I’ve blogged many times about my reverse seasonal mood disorders – elevated in the fall, low in the spring.
We are not so old
We have miles to go
We will take it slow
As the years unfold
That’s a lot to know.
This past week, my mood began to dip. Some of this was due to increasing my trauma processing therapy around the sexual violence of my childhood. Processing did go well, but there are still prices to pay emotionally and physically. I’m tired, I’m a bit more anxious than usual, and I’m coping (poorly?) with the memories being more vivid than before.
One piece that’s very hard is the isolation. These are not experiences you can bring up with friends. I’ve tried and understandably, people are so appalled that they shut down or try to offer comfort with their own experiences. Neither is helpful, both are understandable. So I have my therapist and this blog. Writing down some of this validates my experiences and documents these traumas for future generations of my family.
I had a few things planned this weekend, hoping to hold off the depression by keeping busy. One piece didn’t work out and within hours, it all collapsed. I lost nearly $300 of tickets, supplies, etc. Several people yelled at me – my worst social fear. Someone implied I’m not a good person around kids – another deep wound for me. The nightmares. The sense of failure. The inability to pull myself out of this tsunami of pain and sadness.
My health is stuck. I can’t get my testing done because of anxiety.
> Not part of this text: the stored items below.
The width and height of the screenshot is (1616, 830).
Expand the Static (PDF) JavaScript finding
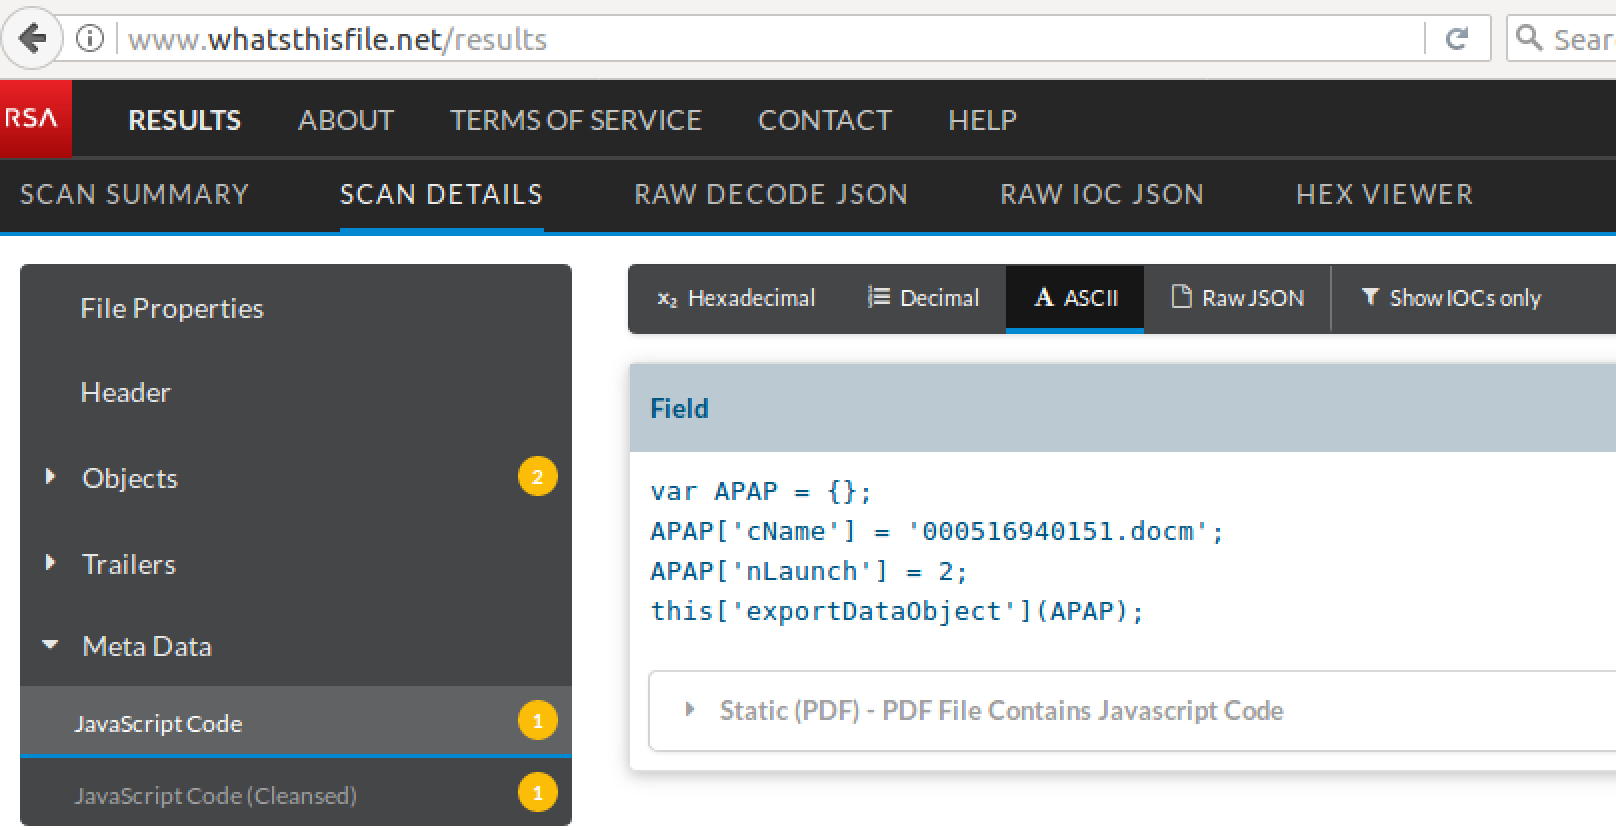click(689, 710)
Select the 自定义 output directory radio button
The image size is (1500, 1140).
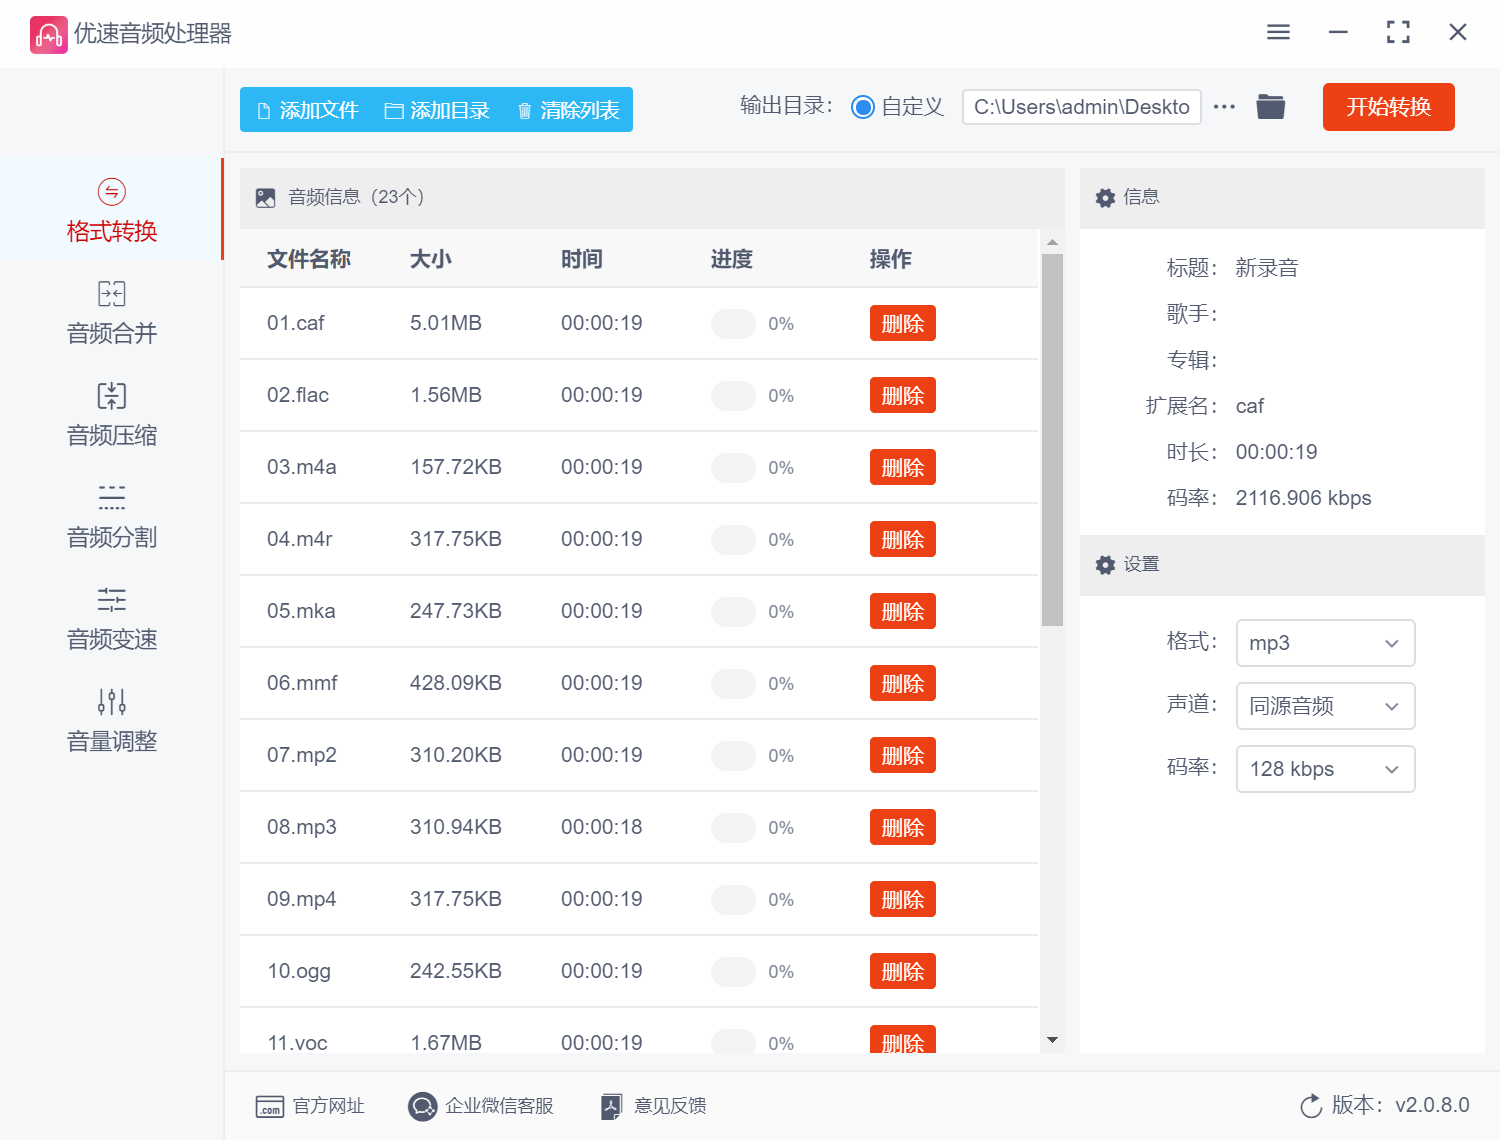click(863, 107)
There’s no such thing as a health coach to help. My allergies are horrible, but I can’t get myself to the store to buy the right cold medicine.
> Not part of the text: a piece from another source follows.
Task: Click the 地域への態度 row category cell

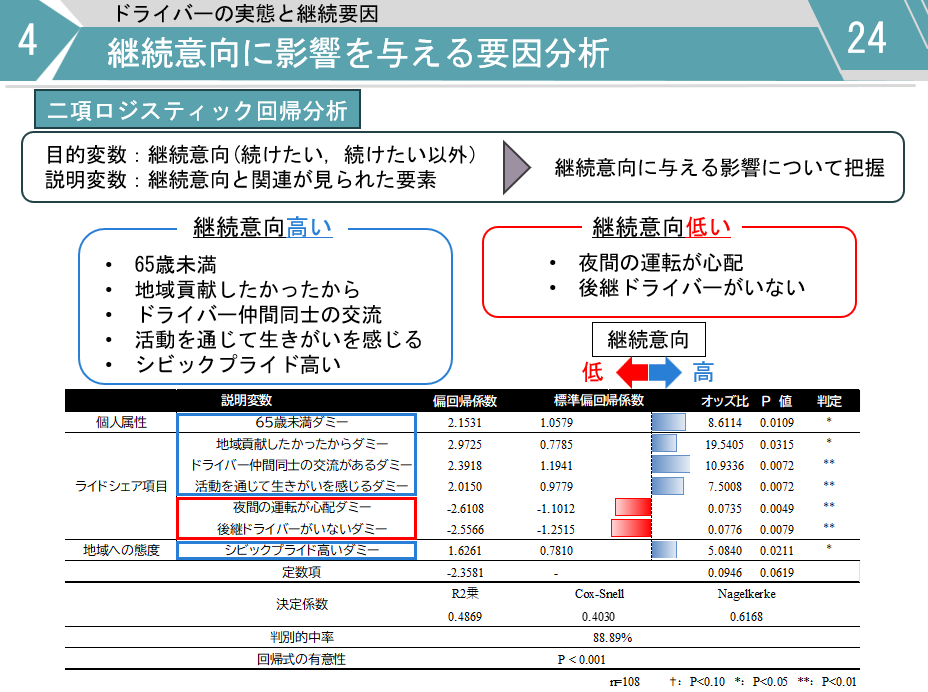Action: click(121, 550)

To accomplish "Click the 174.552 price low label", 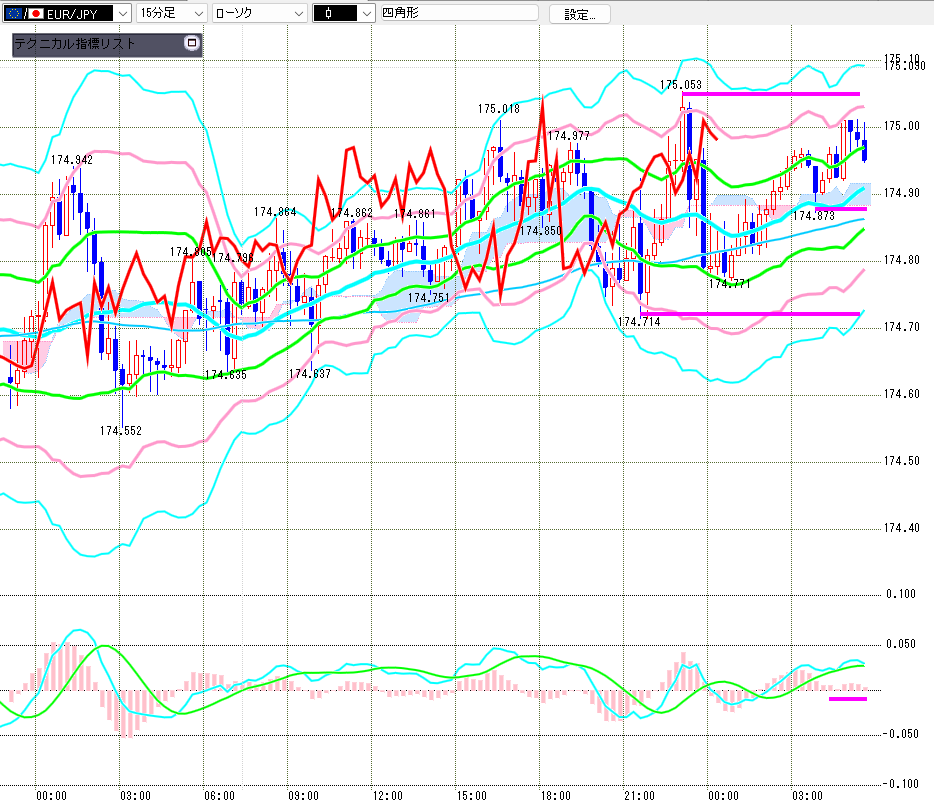I will [120, 431].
We’ve had no applicants for our four kittens.
You see how this list of awfulness can snowball. It feels harder to trudge through each day and cope with typical setbacks wrapped in anxiety, depression, and trauma.
The worst part is that the people who do know my symptom pattern and at least some of the underlying trauma pull away. It reminds me quite a bit of my family constantly telling me to shake it off, calm down, and so forth. So I stop explaining and just take the consequences for being a bad person/friend/neighbor.
The other response is often dumping their own emotional pain on me when I can barely manage this. Intellectually, I understand sometimes they are trying to forge a connection. Sometimes. But it’s still cruel.
As a result of my trauma, I needed endless reassurance to fill the void in my soul. I absolutely anticipate abandonement around every corner. I see people always leaving, especially in the summer, and desperately wish they could occasionally stop and just not be itching to run away again.
That will never change. It’s been embedded on my DNA by unimaginable brutality. I can work around it. I can acknowledge it. But I can’t escape it. It’s trauma. It’s triggered by everything, the good reminds me of the pain, the wins amplify the losses, the hurts ricochet between decades old seeping scars and wounds.
There is little comfort to be had. And this time of year, even that is beyond my grasp because I want life to stop for a minute so I can breathe in between the painful moments. And everyone just needs to keep moving
I don’t want to go with you, I want you to stay with me.
Right now, I’m content to just stay at home. No outings, no trips, no plans. Just the sense of security from being at home. And no one likes that person, trust me. Folks want to live their lives and I wish I could to. But at least if I don’t make plans through June, I won’t have to worry about breaking them.
I may feel 76% better tomorrow, but it won’t last. But limping along until it eases up is all I can do.
I’d rather feel lonely than heartbroken.